Saving and loading graphs
The fastest way to ingest a graph is to load one from Raphtory's on-disk format using the load_from_file()
function on the graph. This does require first ingesting via one of the prior methods and saving the produced graph via save_to_file()
, but means for large datasets you do not need to parse the data every time you run a Raphtory script.
Info
This is similar to pickling and can make a drastic difference on ingestion, especially if your datasets require a lot of preprocessing.
In the example below we ingest the edge dataframe from the last section, save this graph and reload it into a second graph. These are both printed to show they contain the same data.
Warning
Due to the ongoing development of Raphtory, a saved graph is not guaranteed to be consistent across versions.
from raphtory import Graph
import pandas as pd
edges_df = pd.read_csv("data/network_traffic_edges.csv")

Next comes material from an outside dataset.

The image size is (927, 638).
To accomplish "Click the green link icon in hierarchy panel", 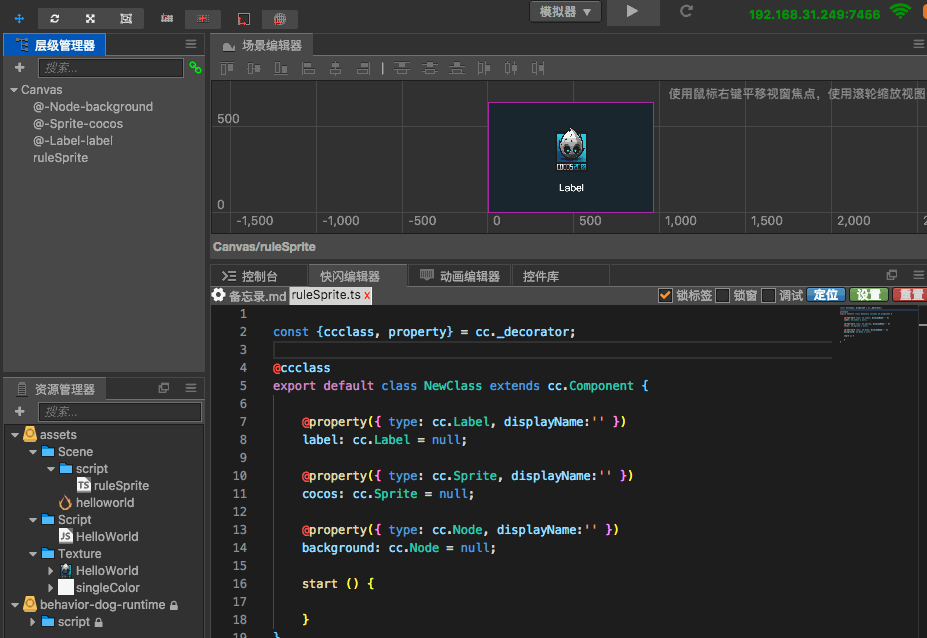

edges_df["timestamp"] = pd.to_datetime(edges_df["timestamp"]).astype(
"datetime64[ms, UTC]"
)
g = Graph()
g.load_edges_from_pandas(
edge_df=edges_df,
src_col="source",
dst_col="destination",
time_col="timestamp",
props=["data_size_MB"],
layer_in_df="transaction_type",
)
g.save_to_file("/tmp/saved_graph")
loaded_graph = Graph.load_from_file("/tmp/saved_graph")
print(g)
print(loaded_graph)
Output
Graph(number_of_edges=7, number_of_vertices=5, number_of_temporal_edges=7, earliest_time="1693555200000", latest_time="1693557000000")
Graph(number_of_edges=7, number_of_vertices=5, number_of_temporal_edges=7, earliest_time="1693555200000", latest_time="1693557000000")